FILE_VERSION \w+\d{6}(?=_)
BU_ID \d{3}(?=\.)

If you are not planning to reuse the regex and want to inline it, you can do that too:

%{DATESTAMP:timestamp} (?<mti_before>\w{46})(?<mti>\w{4})%{GREEDYDATA}

Like a regex group you use parenthesis to specify what you want to group, then you start with a question mark to inform that you are going to use a regex. Then you add the name of the field that you are going to parse the data to and finally, you can add the regex.

Grok will also allow conversions to int and float. You just have to add as an extra parameter in the match.
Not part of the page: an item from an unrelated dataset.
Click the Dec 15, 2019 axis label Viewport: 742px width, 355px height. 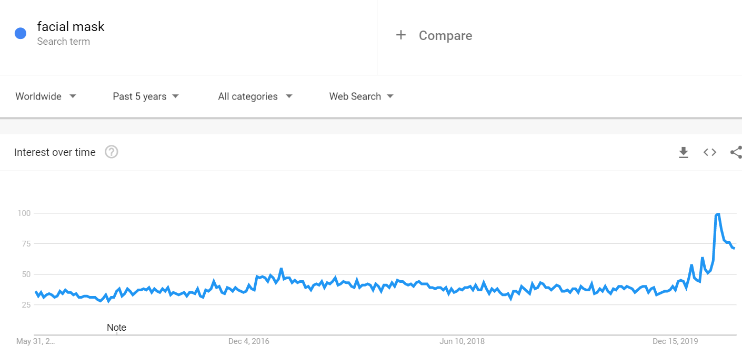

E.g.: %{IP:client:int}

When using the grok plugin take care to not duplicate the message that you are sending by adding the pattern:

grok {
  match { message => "%{GREEDYDATA:message}" }
} 

This would add a new message to the message field instead of replacing.

JSON

You might be in a better situation and have structured your logs in a format like JSON. For that Logstash will give you free parsing.

json {
  source => "message"
  target => "payload"
} 

That’s everything you have to do for Logstash to parse all the JSON messages and set the proper data type for the fields.

Key-Value

Another filter that might be useful is Key-Value or kv. It is used to split data based on two keys. So if we have a logline that looks like:

timestamp=10/09/2019 10:10:50, level=INFO, message=Something wrong might not be right

We can use the kv filter like this:

filter {
  kv {
    source => "message"
    field_split => ","
    value_split => "="
    target => "summary"
  }
}

So we can parse the data from the message using the kv filter. The only problem with this filter is that you can’t set the data type during the filter step.

Mutate

You might want to change the log that you are receiving, I’m not talking about full parsing of a logline but small changes. There’s the mutate filter to do that and there are multiple commands that can be used to change your log.

Some examples of what you can do with the mutate filter:

  • convert: You might have parsed a field but you need that field to be more than just a string. The convert command allows you to convert to integer, float, string, or boolean.
filter {
  mutate {
    convert => {
      "quantity" => "integer"
      "is_paid" => "boolean"
    }
  }
}
  • remove_field: You might want to drop some sensitive data from your logs, so you can use this command to remove it.
filter {
  mutate {
    remove_field => ["sensitive_data"]
  }
}
  • gsub: This is an option to replace values using a regex, you might want to obfuscate some data that isn’t relevant, you can use this option for that.
filter {
  mutate {
    gsub => [
      # field                   regex                      result
      "transaction_reference", "\d{4}-\d{4}-\d{4}-\d{4}", "XXXX-XXXX-XXXX-XXXX"
    ]
  }
}

This will replace all transaction references with a masked version.

Output

This is the part where you can direct the log that you just parsed to an output or datastore. In our case we are going to use Elasticsearch which is a NoSQL document store, but you can also send to other places like CSV, HTTP or even email.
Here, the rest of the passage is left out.